- [Passage given]:
════════
One of the largest continuing challenges in any Earth science investigation is the discovery and access of useful 
science content from the increasingly large volumes of Earth science data and related information available. 
Approaches used in Earth science research such as case study analysis and climatology studies involve gathering 
discovering and gathering diverse data sets and information to support the research goals. Research based on case 
studies involves a detailed description of specific weather events using data from different sources, to characterize 
physical processes in play for a specific event. Climatology-based research tends to focus on the 
representativeness of a given event, by studying the characteristics and distribution of a large number of events. 
This allows researchers to generalize characteristics such as spatio-temporal distribution, intensity, annual cycle, 
duration, etc. 

To gather relevant data and information for case studies and climatology analysis is both tedious and time 
consuming. Current Earth science data systems are designed with the assumption that researchers access data 
primarily by instrument or geophysical parameter. Those who know exactly the datasets of interest can obtain the 
specific files they need using these systems. However, in cases where researchers are interested in studying a 
significant event, they have to manually assemble a variety of datasets relevant to it by searching the different 
distributed data systems. In these cases, a search process needs to be organized around the event rather than 
observing instruments. In addition, the existing data systems assume users have sufficient knowledge regarding 
the domain vocabulary to be able to effectively utilize their catalogs. These systems do not support new or 
interdisciplinary researchers who may be unfamiliar with the domain terminology. 

This paper presents a specialized search, aggregation and curation tool for Earth science to address these existing 
challenges. The search tool automatically creates curated “Data Albums”, aggregated collections of information 
related to a specific science topic or event, containing links to relevant data files (granules) from different 
instruments; tools and services for visualization and analysis; and information about the event contained in news 



reports, images or videos to supplement research analysis, duration in the tool is driven via an ontology based 
relevancy ranking algorithm to filter out non-relevant information and data.
════════
- [Material provided]:
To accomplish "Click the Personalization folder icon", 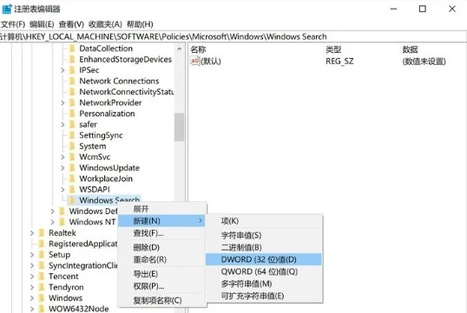I will [x=72, y=114].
════════
- [Exercise brief]:
Repeat, word for word, the portion of the passage on Earth science data discovery between "One of the largest" and "related information available.", inclusive.

- [Answer to the problem]:
One of the largest continuing challenges in any Earth science investigation is the discovery and access of useful 
science content from the increasingly large volumes of Earth science data and related information available.